Favorite debugging techniques applicable to Tcl

Frank Pilhofer's Reload, Refresh, ..., David Welton's endless reloads, Jeffrey Hobbs' use of "fresh" tkcon tabs [L1 ], as well as Keith Vetter's console resets (Restarting a tkcon application)

KJN adds: the c.l.t thread [1] is a Tcl-URL! announcement followed by a discussion about debugging. It is a good read, but to save you trawling the entire thread, Jeff's comment was:

"Now that tkcon has tabbed consoles, I'd say the easiest is to create another tab, delete the current tab, and go on with what you were doing - pristine state (modulo tkcon basics) guaranteed! :) "


RS routinely puts into Tk-provided scripts under development these two lines:

bind . <Escape> {exec wish $argv0 &; exit}
catch {bind . <F1> {console show}} ;# Windows only

With an interactive console, the following shortcut is often helpful:

interp alias {} ? {} set errorInfo

Another little helper to display canvas x/y coordinates in the title bar:

bind .c <Motion> {wm title . %x/%y}

LES: Hmm... I have this:

frame $::w.wframe
text $::w.wframe.textw
scrollbar $::w.wframe.sbar

Then I bind it:

bind $::w.wframe.textw <Motion> {wm title $::w "Position:  %x/%y" }

It works, but only so far as I move the mouse around the text widget. It won't work when I move it over the scroll or title bar. Certainly because I made a binding for the text widget only. Instead, I should bind the mouse movement to the frame, because it contains everything, right?

bind $::w.wframe <Motion> {wm title $::w "Position:  %x/%y" }

Wrong. Now it only works when I move the mouse over the scroll bar. But isn't the text widget contained in the frame too? What is wrong with my assumption?

And I guess it is impossible to detect mouse movement over the title bar?


Robert Heller and tclguy explain how to use gdb constructively with Tcl-based applications in a clt thread [L2 ].


LV 2007-09-25: Okay, here's a debugging situation that needs a technique. Hopefully it is obvious to readers that the small coherent example I provide here is merely to allow illustration of the type of problem, and that the real world examples of this are not so trivial.
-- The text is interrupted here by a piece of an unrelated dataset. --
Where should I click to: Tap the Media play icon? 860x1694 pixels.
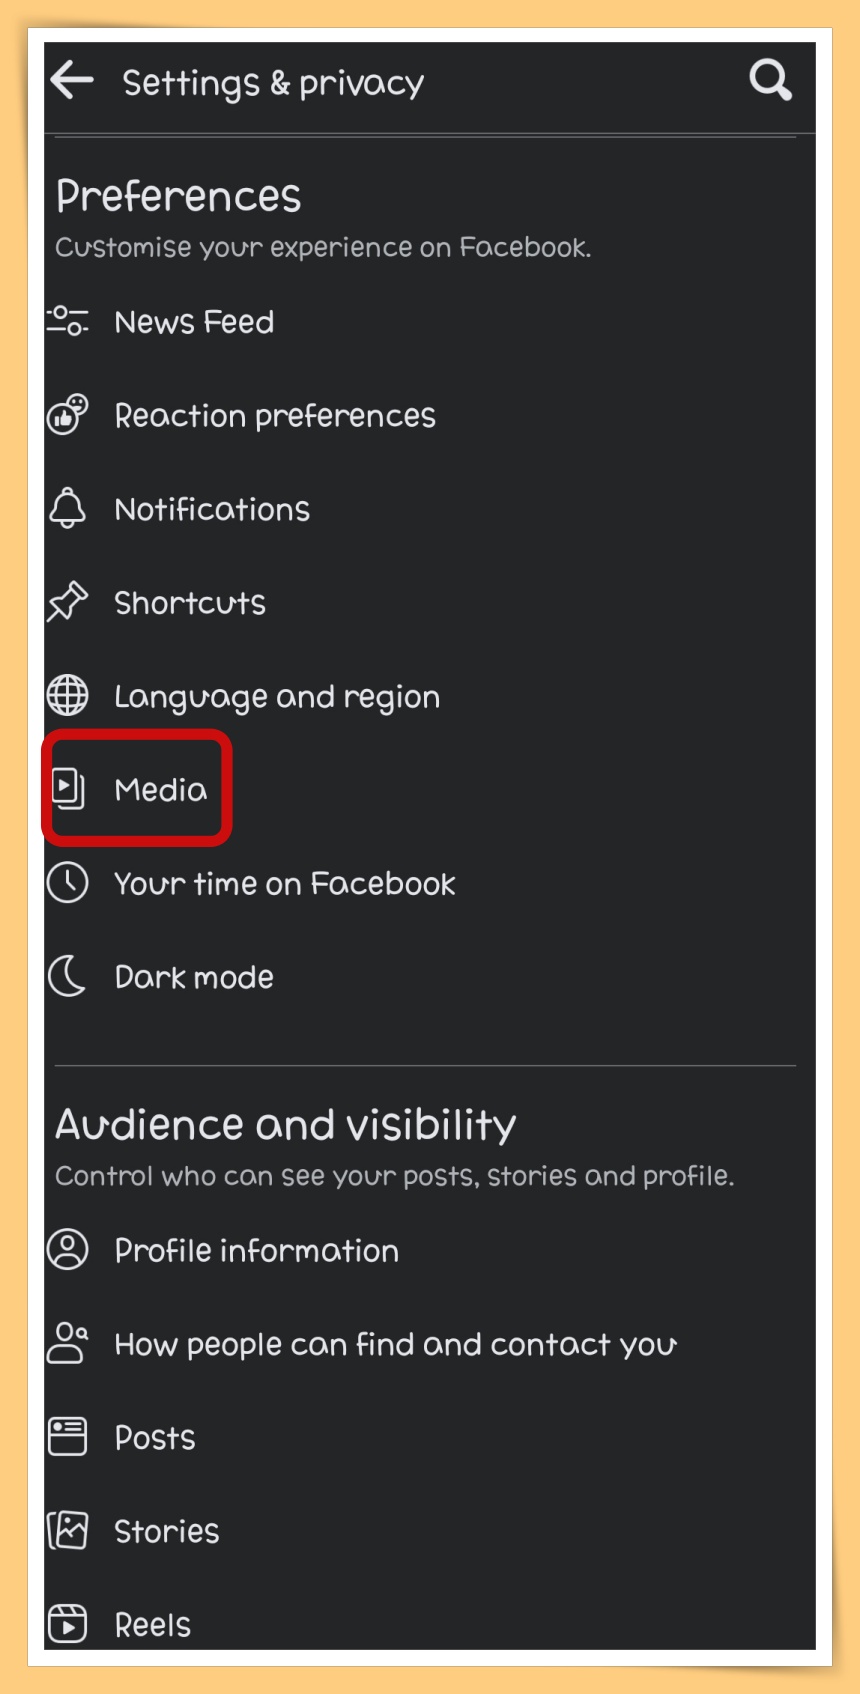tap(67, 789)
Thus, responses such as just read the code and look for the bug, while certainly a valid approach, may involve reading tens of thousands of lines of code, extensions, etc. and thus the location of this sort of problem could use a bit of help.
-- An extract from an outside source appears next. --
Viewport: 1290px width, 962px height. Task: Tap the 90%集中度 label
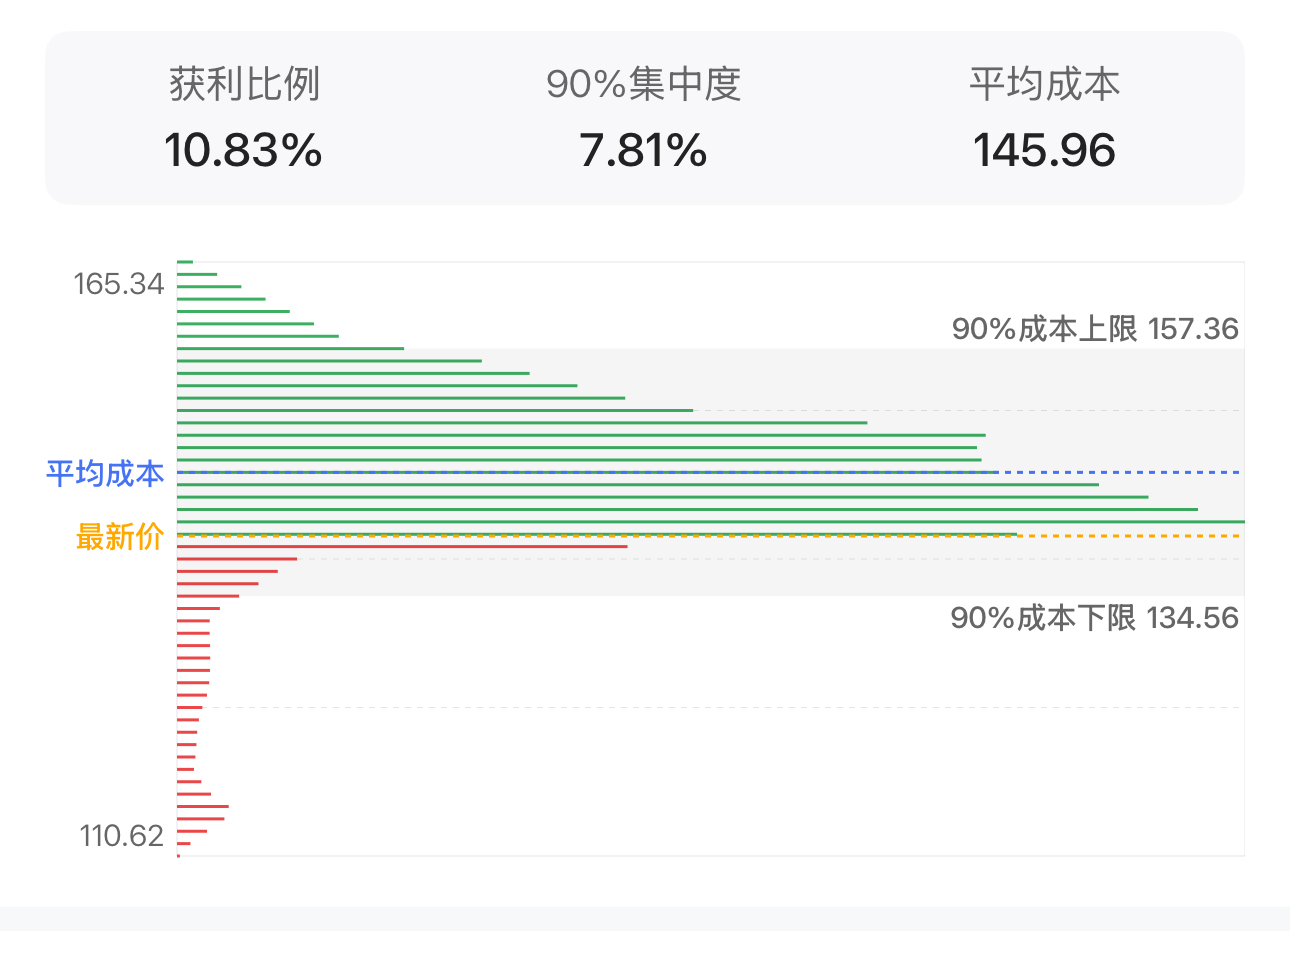(643, 84)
Assume this small coherent example of tcl code:

proc novar {} {
    return $abc
}

proc a {} {
    return [novar]
}

proc b {} {
    return [a]
}
% b
can't read "abc": no such variable

What would be useful here is some coding technique or trick that would change that simple error message into a stack trace that would get the developer looking into the appropriate proc.

In an ideal situation, Tcl would just generate that stack trace by default.

Lars H: I usually just type

set errorInfo

when I encounter this situation. That outputs the information you're asking for, does it not?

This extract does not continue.